WORK TASK >>
Within the material below, find each line bearing the word "computer" and present it.

GIVEN RECORDS >>
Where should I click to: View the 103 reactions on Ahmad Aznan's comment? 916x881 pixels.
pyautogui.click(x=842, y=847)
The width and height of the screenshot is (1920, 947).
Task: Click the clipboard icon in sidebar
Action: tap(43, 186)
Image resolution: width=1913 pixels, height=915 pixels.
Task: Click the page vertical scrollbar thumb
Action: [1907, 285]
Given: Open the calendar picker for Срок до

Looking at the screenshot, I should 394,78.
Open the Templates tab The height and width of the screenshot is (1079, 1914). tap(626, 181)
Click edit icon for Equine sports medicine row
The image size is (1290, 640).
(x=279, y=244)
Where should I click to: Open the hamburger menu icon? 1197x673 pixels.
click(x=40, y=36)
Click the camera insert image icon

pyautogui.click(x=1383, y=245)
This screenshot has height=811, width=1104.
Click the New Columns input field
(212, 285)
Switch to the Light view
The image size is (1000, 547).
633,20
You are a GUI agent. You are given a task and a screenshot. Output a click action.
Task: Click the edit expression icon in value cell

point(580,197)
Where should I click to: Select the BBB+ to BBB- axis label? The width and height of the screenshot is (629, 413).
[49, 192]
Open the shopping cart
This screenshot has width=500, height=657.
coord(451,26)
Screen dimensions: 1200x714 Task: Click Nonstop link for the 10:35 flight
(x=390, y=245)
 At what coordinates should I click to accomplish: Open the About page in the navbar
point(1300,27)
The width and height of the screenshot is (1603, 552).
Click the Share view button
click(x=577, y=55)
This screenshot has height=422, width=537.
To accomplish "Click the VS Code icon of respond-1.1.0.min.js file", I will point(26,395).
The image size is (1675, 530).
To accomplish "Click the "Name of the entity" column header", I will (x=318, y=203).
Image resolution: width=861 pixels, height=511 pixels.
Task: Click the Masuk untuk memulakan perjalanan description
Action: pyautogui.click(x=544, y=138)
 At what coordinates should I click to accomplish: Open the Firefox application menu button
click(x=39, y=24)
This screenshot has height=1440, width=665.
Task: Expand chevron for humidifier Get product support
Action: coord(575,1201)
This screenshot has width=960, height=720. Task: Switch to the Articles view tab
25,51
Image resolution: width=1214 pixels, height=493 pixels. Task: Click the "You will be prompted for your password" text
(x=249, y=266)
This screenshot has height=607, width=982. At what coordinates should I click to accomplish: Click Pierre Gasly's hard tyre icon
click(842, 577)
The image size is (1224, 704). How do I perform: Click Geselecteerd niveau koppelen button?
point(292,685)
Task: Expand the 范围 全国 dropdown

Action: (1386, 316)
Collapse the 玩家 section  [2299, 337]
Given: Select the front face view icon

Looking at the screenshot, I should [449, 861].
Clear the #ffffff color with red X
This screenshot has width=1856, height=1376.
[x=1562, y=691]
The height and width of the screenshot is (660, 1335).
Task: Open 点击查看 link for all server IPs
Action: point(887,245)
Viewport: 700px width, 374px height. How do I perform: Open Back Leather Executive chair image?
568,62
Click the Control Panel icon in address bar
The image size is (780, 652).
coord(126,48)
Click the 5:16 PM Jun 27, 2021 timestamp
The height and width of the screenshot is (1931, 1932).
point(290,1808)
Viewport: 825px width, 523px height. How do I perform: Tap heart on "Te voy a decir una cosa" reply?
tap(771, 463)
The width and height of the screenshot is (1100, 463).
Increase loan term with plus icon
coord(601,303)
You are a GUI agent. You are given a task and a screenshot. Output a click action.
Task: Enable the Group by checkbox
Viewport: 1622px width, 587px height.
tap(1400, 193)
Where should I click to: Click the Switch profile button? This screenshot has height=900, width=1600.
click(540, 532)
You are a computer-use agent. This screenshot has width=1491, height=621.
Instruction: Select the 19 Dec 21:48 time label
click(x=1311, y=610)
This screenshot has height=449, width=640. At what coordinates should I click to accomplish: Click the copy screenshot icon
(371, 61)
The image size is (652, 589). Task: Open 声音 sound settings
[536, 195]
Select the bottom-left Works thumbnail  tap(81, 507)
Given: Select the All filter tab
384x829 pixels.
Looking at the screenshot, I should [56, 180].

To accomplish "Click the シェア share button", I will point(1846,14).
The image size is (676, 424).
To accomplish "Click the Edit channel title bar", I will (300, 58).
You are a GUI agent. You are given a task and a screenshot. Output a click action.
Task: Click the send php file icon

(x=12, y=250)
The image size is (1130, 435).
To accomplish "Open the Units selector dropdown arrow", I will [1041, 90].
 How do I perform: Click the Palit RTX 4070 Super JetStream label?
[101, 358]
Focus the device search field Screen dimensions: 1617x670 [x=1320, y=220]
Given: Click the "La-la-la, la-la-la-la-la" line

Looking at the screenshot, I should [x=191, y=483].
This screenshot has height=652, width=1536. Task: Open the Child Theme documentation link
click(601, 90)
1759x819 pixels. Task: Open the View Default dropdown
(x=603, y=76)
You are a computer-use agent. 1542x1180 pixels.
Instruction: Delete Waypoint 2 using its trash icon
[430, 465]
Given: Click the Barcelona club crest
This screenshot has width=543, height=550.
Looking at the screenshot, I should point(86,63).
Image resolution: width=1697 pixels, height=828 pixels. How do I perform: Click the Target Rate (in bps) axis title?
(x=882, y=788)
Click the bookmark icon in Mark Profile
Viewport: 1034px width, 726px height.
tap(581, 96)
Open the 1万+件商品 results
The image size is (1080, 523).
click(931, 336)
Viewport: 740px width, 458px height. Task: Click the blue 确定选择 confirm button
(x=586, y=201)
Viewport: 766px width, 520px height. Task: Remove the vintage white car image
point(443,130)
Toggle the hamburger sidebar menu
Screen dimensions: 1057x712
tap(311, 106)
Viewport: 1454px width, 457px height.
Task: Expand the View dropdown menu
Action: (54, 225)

ANSWER TO THE PROBLEM >>
You are a computer-use agent. This screenshot has width=1491, height=621.
You are a computer-use agent. 1542x1180 pixels.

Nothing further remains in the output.